Diariamente, tocavam os sinos da Igreja de São Benedito, situada no Alto da Moderação, ponto mais alto de Teresina e de onde se via a cidade em toda a sua extensão. O repique frenético indicava um novo sinistro, dezenas de casas atingidas, centenas de pessoas desabrigadas.
Todos os dias, a mesma coisa: a fumaça preta em direção ao céu azul, o martelar dos sinos, o fogo ampliado pelo calor e pelo vento e os clamores das vítimas.
Para o médico José Cândido Ferraz não havia outro responsável senão o Estado Novo, que com a medida estimularia a limpeza urbana, garantindo a construção de novos e modernos prédios. Ele era um dos primeiros a chegar aos locais atingidos porque era dos poucos que possuíam automóvel. Tinha também uma câmera filmadora, com a qual registrava os acontecimentos dramáticos.
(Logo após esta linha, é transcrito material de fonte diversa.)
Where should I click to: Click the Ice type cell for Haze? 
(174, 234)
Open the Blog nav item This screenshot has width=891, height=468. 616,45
O jornal “O Piauí”, de Eurípedes Aguiar, denunciava os desmandos praticados pelo Estado Novo. Eurípedes, que várias vezes fora preso por crime de opinião, nunca titubeou, nem mesmo no período de maior repressão, da sua condição de oposicionista e crítico do governo.
Evilásio Vilanova acusa a UDN e o médico José Cândido Ferraz de estar por trás dos incêndios. Diz que os adversários pretendem, com isso, desgastar o governo de Leônidas.
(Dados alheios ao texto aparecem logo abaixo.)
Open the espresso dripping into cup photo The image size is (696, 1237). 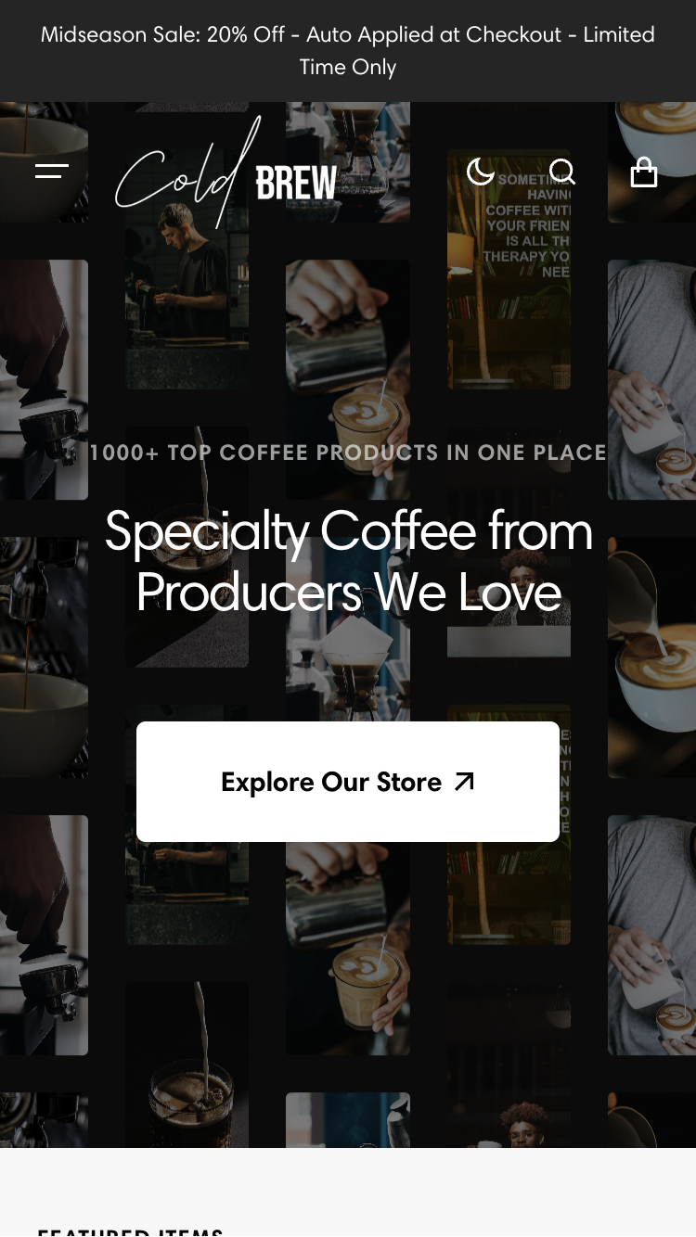[x=44, y=657]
Inicia o processo de torturas. No Quartel da Força Pública, o comandante Vilanova manda construir um porão, o qual utiliza para maltratar os presos.
Os espancamentos geram gritos de dor que cortam as noites e madrugadas e transformam-se em pesadelo para a cidade. Pressionado, o oficial, agora coronel, transfere suas atividades para lugares distantes, como a Ilhotas, o campo de aviação na zona Norte ou a localidade Tabuleta, na zona Sul da cidade.
Nestes locais, ele tortura mais de duzentas pessoas, gente humilde que não tem a quem recorrer em caso de brutal injustiça, festim diabólico no qual as vítimas são enterradas até o pescoço para confessar crimes que não cometeram e acusar outros inocentes como responsáveis de autoria intelectual.
Ganharam notoriedade os casos do comerciante Albino Alencar e de Luiz Enfermeiro, ambos udenistas e que foram presos e torturados por Vilanova. Luiz Enfermeiro ficou aleijado em virtude das pancadas de que foi vítima.
José Cândido foi, finalmente, preso e conduzido ao Quartel do 25° Batalhão de Caçadores. Amparado em acusações de presos, obtidas sob tortura, o coronel Evilásio Vilanova o acusa de crime contra a segurança nacional. Seria ele o responsável pelos incêndios, cujo objetivo era desestabilizar e destituir o interventor Leônidas Melo.
Pressionado por toda a sociedade, Leônidas entendeu que não deveria manter Ferraz preso. Indagou sobre as provas: eram realmente conclusivas? Não eram. Furioso, Vilanova colocou o médico em liberdade e ficou à vontade para dar continuidade ao seu plano macabro.
Os incêndios continuaram. Cada vez mais intensos. Bairros inteiros pegavam fogo.
Havia sofrimento e morte. Era demais para Leônidas.